*WHAT YOU NEED TO DO*. Continue the text below on carfilzomib in relapsed or refractory multiple myeloma, starting right after its last sentence.

-------- DOCUMENT SEGMENT

Carfilzomib in Relapsed or Refractory Multiple Myeloma Patients with Early or Late Relapse Following Prior Therapy: An Analysis of Overall Survival in Subgroups from the Randomized Phase 3 Aspire and Endeavor Trials

Introduction: Carfilzomib is an irreversible proteasome inhibitor with proven efficacy as a single agent and in doublet and triplet combinations (Siegel et al, Blood. 2012;120:2817-25; Dimopoulos et al, Lancet Oncol. 2017;18:1327-37; Siegel et al, J Clin Oncol. 2018;36:728-34). The phase 3 ASPIRE and ENDEAVOR trials demonstrated that treatment with carfilzomib-based regimens led to superior efficacy outcomes (progression-free survival [PFS], overall survival [OS], and overall response rate [ORR]) compared with standard regimens in patients (pts) with relapsed or refractory multiple myeloma (RRMM) (ASPIRE: carfilzomib-lenalidomide-dexamethasone [KRd] vs lenalidomide-dexamethasone [Rd]; ENDEAVOR: carfilzomib-dexamethasone [Kd] vs bortezomib-dexamethasone [Vd]). A previous subanalysis of these trials found that carfilzomib improved PFS and ORR, regardless of whether pts experienced an early or late relapse following the immediate prior therapy (Mateos et al, ASH 2017). Here we performed post hoc analyses of ASPIRE and ENDEAVOR to examine OS and updated safety in the ASPIRE and ENDEAVOR early or late relapse subgroups.

----------------
-------- SUPPLIED INFORMATION

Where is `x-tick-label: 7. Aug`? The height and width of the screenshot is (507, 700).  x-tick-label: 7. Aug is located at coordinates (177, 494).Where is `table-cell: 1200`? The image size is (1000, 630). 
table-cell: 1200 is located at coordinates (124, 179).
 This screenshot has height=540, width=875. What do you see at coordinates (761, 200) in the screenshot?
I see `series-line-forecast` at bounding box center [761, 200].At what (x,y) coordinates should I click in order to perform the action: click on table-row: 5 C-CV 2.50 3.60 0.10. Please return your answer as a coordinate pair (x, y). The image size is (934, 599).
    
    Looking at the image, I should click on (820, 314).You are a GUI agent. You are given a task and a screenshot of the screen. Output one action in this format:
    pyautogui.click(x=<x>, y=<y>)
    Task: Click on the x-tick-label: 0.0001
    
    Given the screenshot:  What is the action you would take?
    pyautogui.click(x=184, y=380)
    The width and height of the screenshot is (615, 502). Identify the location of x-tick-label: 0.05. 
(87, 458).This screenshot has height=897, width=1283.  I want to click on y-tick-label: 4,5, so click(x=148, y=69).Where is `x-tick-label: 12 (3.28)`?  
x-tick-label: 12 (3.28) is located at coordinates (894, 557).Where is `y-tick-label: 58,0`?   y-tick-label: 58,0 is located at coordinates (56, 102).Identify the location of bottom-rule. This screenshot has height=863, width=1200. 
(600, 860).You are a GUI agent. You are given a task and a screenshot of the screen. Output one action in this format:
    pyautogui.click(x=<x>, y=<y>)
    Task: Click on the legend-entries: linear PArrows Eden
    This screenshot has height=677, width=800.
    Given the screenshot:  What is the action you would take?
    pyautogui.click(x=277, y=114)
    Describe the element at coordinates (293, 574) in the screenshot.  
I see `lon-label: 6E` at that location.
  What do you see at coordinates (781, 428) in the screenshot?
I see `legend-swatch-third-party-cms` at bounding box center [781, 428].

----------------

*EXERCISE ANSWER*.
Methods: ASPIRE and ENDEAVOR enrolled pts with RRMM (1-3 prior lines of therapy). Pts in both studies received carfilzomib twice weekly in 28-day cycles. In ASPIRE, pts were randomized to KRd or Rd, and those in the KRd arm received carfilzomib 27 mg/m², which was discontinued after cycle 18. In ENDEAVOR, pts were randomized to Kd or Vd. The Kd group received carfilzomib 56 mg/m²; the Vd group received 21-day bortezomib cycles (1.3 mg/m²). In ENDEAVOR, treatment was continued until progression or unacceptable toxicity. Early relapsers were defined as pts who relapsed ≤1 year after initiating the most recent prior line of therapy (as assessed by investigator), while late relapsers were those who relapsed after >1 year. OS was summarized via Kaplan-Meier methods. In this post hoc analysis, P values were calculated for exploratory purposes. Data cutoff dates used here were April 28, 2017 for ASPIRE and July 19, 2017 for ENDEAVOR.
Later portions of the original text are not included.